En mérito de lo expuesto, el Consejo de Estado, Sala de lo Contencioso Administrativo, Sección Primera, administrando justicia en nombre de la República y por autoridad de la Ley
RESUELVE:
PRIMERO: CONFIRMAR el auto de 4 de marzo de 2019, proferido por el Magistrado Sustanciador de la Subsección A de la Sección Primera del Tribunal Administrativo de Cundinamarca, por las razones expuestas en la parte motiva de esta providencia.
SEGUNDO: CONFIRMAR la sentencia proferida, en primera instancia, el 8 de junio de 2023 por la Subsección A de la Sección Primera del Tribunal Administrativo de Cundinamarca, por las razones expuestas en la parte motiva de esta providencia.
TERCERO: NO CONDENAR en costas a la parte demandante, por las razones expuestas en la parte motiva de esta providencia.
CUARTO: En firme esta providencia, devuélvase al Tribunal de origen el expediente del proceso de la referencia y el expediente identificado con número único de radicación 25000234100020150231401, dejando las anotaciones de ley, de conformidad con las razones expuestas en la parte considerativa de esta sentencia.
51 Atendiendo a la remisión efectuada a las normas del Código de Procedimiento Civil, hoy Código General del proceso.
CÓPIESE, NOTIFÍQUESE Y CÚMPLASE.
Se deja constancia que la anterior sentencia fue leída, discutida y aprobada por la Sala en la sesión de la fecha.

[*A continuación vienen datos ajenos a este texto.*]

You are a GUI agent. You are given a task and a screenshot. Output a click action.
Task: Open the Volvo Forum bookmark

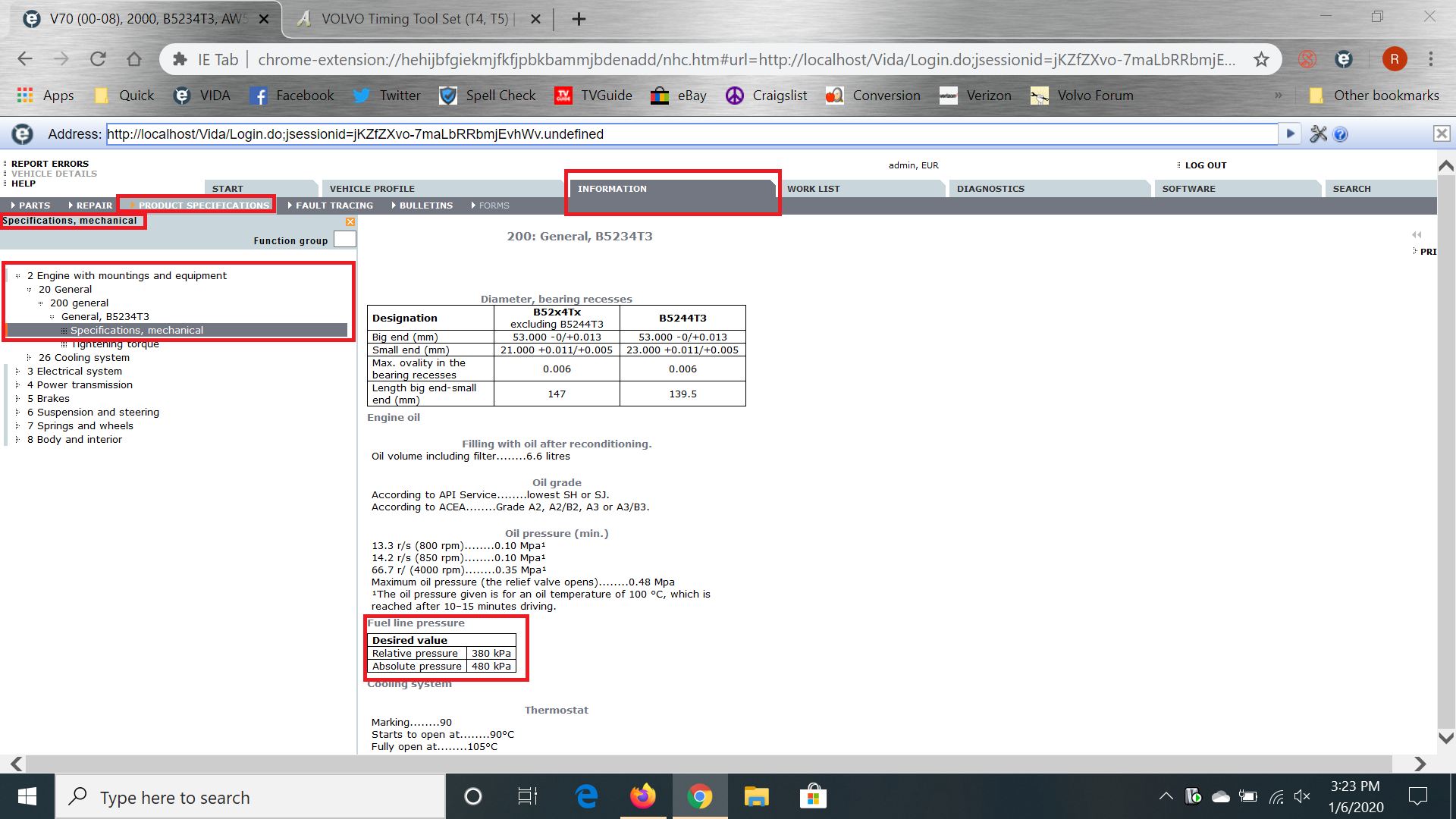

NUBIA MARGOTH PEÑA GARZÓN OSWALDO GIRALDO LÓPEZ
Presidenta Consejero de Estado Consejera de Estado Ausente con permiso
| GERMÁN EDUARDO OSORIO CIFUENTES Consejero de Estado | HERNANDO SÁNCHEZ SÁNCHEZ Consejero de Estado |
CONSTANCIA: La presente providencia fue firmada electrónicamente por los integrantes de la Sección Primera en la sede electrónica para la gestión judicial SAMAI. En consecuencia, se garantiza la autenticidad, integridad, conservación y posterior consulta, de conformidad con la ley.